Goal: Please format each line of the listing below as a JSON list of strings, with one string per line and blank lines omitted.

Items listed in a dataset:
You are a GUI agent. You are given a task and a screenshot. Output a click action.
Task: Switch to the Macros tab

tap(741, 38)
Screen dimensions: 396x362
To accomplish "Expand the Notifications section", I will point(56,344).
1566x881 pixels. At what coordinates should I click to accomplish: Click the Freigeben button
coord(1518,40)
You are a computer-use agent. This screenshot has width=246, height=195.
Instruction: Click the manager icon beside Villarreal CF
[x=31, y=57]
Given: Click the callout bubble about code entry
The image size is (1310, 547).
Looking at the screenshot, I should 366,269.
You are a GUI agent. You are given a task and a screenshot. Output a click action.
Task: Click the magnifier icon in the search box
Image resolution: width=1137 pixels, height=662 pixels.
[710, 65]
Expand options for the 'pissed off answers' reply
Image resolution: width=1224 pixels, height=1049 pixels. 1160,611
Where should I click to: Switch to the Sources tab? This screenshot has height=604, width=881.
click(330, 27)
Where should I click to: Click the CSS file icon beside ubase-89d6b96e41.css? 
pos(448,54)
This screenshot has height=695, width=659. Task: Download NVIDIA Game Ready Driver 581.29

Completed task:
[
  "You are a GUI agent. You are given a task and a screenshot. Output a click action.",
  "Task: Switch to the Macros tab",
  "tap(741, 38)",
  "Screen dimensions: 396x362",
  "To accomplish \"Expand the Notifications section\", I will point(56,344).",
  "1566x881 pixels. At what coordinates should I click to accomplish: Click the Freigeben button",
  "coord(1518,40)",
  "You are a computer-use agent. This screenshot has width=246, height=195.",
  "Instruction: Click the manager icon beside Villarreal CF",
  "[x=31, y=57]",
  "Given: Click the callout bubble about code entry",
  "The image size is (1310, 547).",
  "Looking at the screenshot, I should 366,269.",
  "You are a GUI agent. You are given a task and a screenshot. Output a click action.",
  "Task: Click the magnifier icon in the search box",
  "Image resolution: width=1137 pixels, height=662 pixels.",
  "[710, 65]",
  "Expand options for the 'pissed off answers' reply",
  "Image resolution: width=1224 pixels, height=1049 pixels. 1160,611",
  "Where should I click to: Switch to the Sources tab? This screenshot has height=604, width=881.",
  "click(330, 27)",
  "Where should I click to: Click the CSS file icon beside ubase-89d6b96e41.css? ",
  "pos(448,54)",
  "This screenshot has height=695, width=659. Task: Download NVIDIA Game Ready Driver 581.29"
]